El otro día tuve insomnio. No sabía qué hacer. Me levanté de la cama, me fui al salón y encendí la televisión a altas horas de la noche. La verdad, no se cómo será la pantalla pequeña durante el día, pero por la noche… ¡Madre mía! Tómbolas, teletienda, videoclips raros, películas porno de hace 20 años… Sí, sí, hay de todo.
Empecé a pasar los canales uno a uno, sin muchas esperanzas. De pronto, dejé de tocar los botones con rapidez. En la pantalla de la tele: Maria Luisa. Donde y en la comisaría, intentando demostrar que ella no era la asesina. De repente, viajé al sillón verde de nuestra antigua casa, a 1994. De frente, mi aitite Pedro, mi hermano y yo con Goenkale en la vieja televisión del salón.

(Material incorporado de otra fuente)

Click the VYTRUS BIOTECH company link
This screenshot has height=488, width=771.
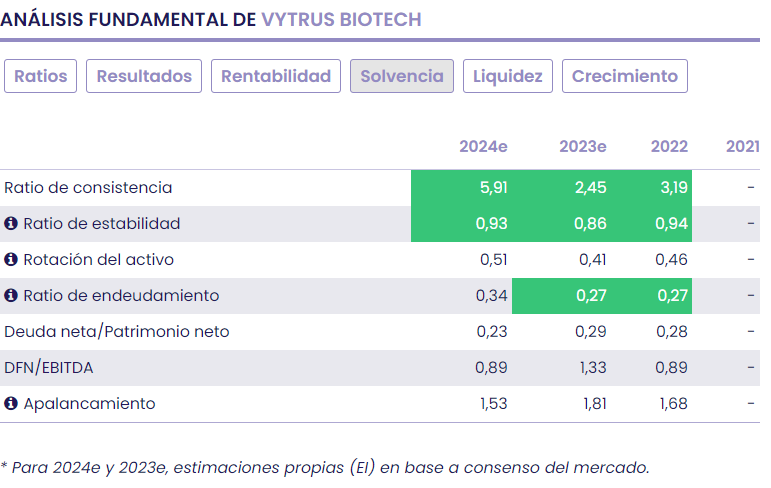341,19
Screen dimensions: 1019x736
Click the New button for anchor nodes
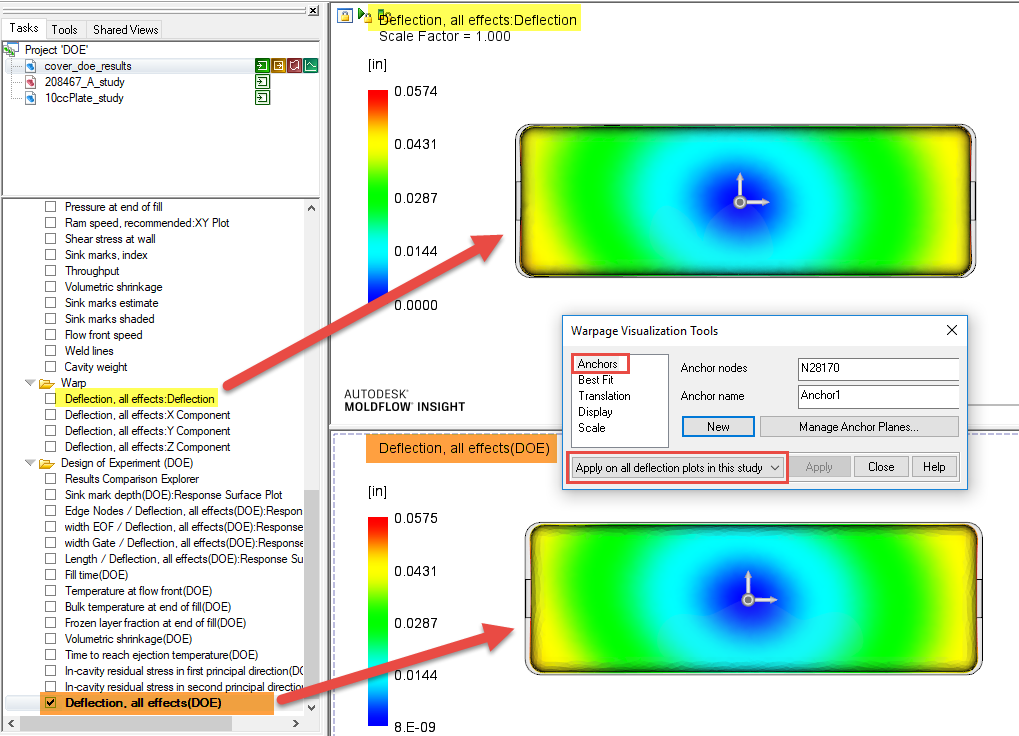coord(717,426)

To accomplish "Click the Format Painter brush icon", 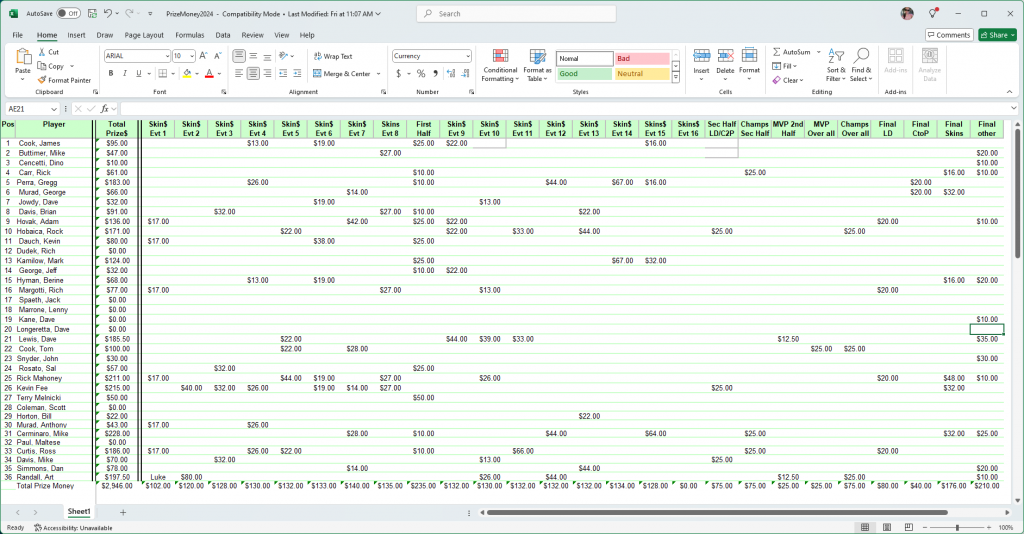I will [x=42, y=80].
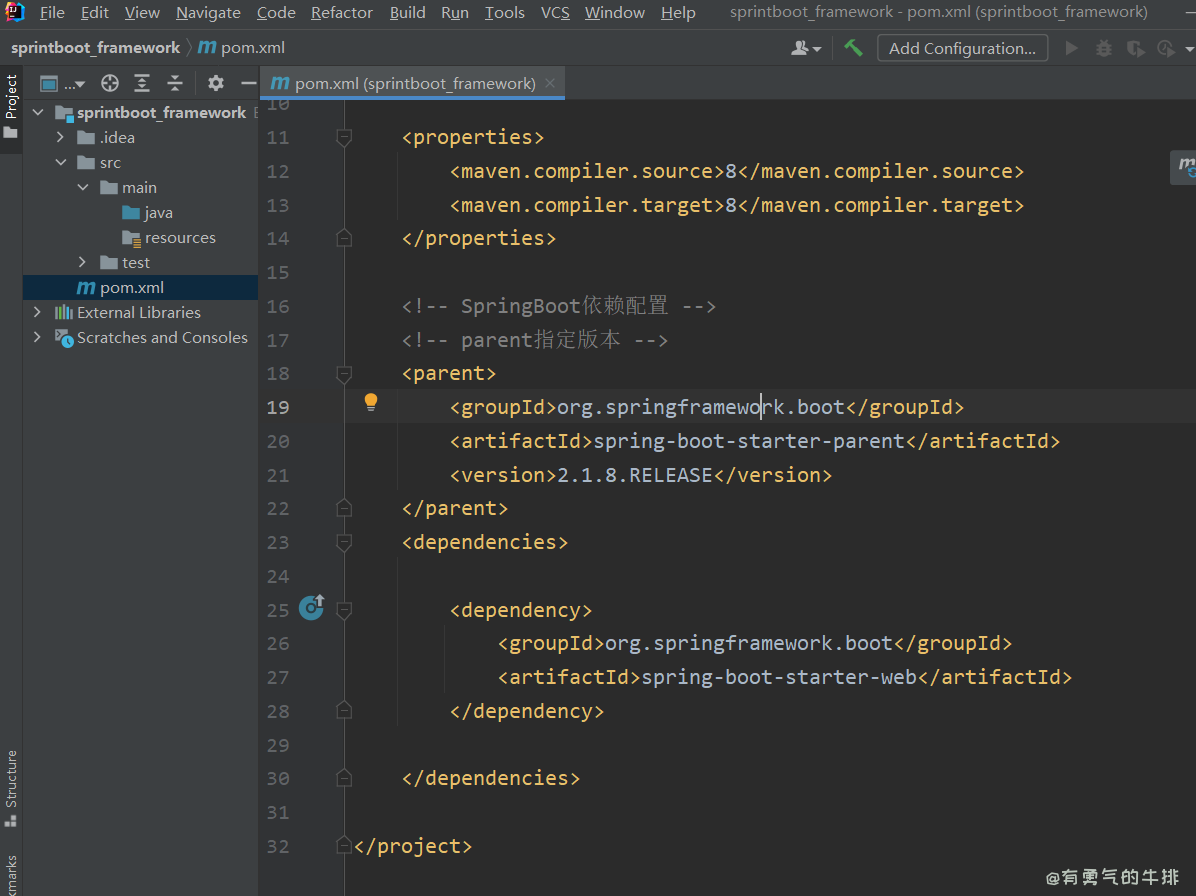
Task: Click the Add Configuration button
Action: [x=962, y=48]
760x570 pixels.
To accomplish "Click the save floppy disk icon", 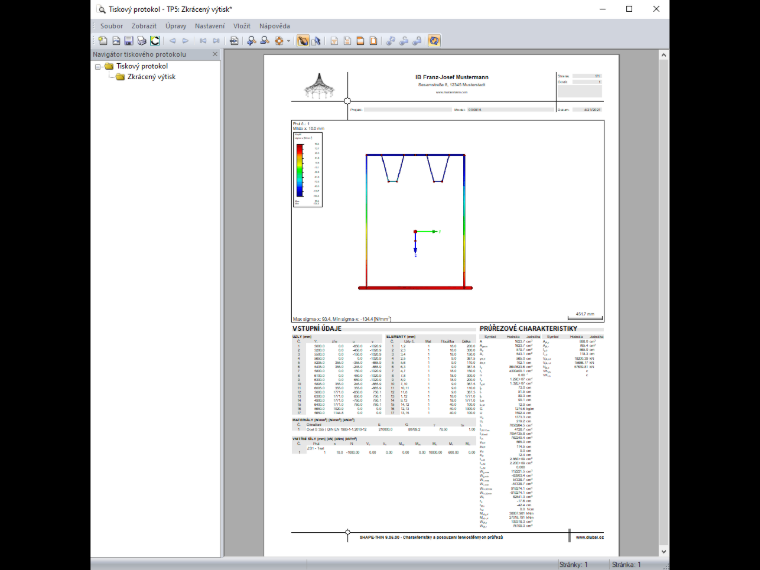I will pos(128,41).
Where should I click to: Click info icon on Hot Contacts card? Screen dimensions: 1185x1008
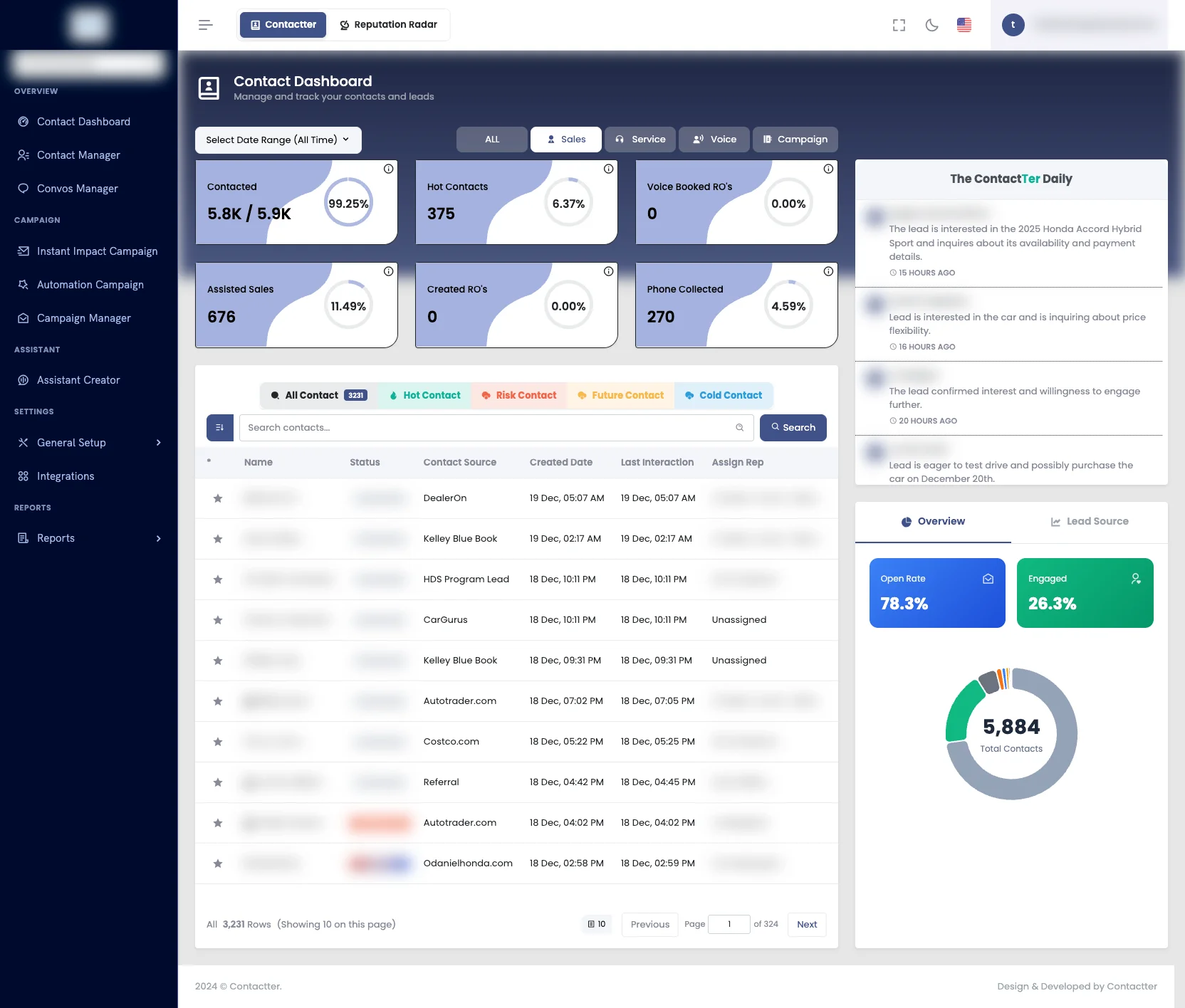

En los últimos años de la serie quería que se acabara y así se lo hacía saber a mis amigas. Hace tres años, después de 3.707 capítulos, la serie terminó.
En vez de alegrarme, me trajo una nostalgia extraña. Goenkale llenó los atardeceres de mi infancia. María Luisa, Ainhoa, Margari, José Mari, los hermanos Lasa, Arralde y otros muchos fueron como parte de la familia durante años. Pero, además de eso, la serie se convirtió en una casa de actores vascos, en una fábrica de trabajadores audiovisuales que, además, llenó de referentes nuestras mentes.
Por eso, cuando el otro día volví a ver Goenkale, lo vi claro. Goenkale era necesario. Goenkale es necesario. Da igual qué nombre le demos, o qué historia contemos, pero necesitamos ficción vasca en televisión. Ahora.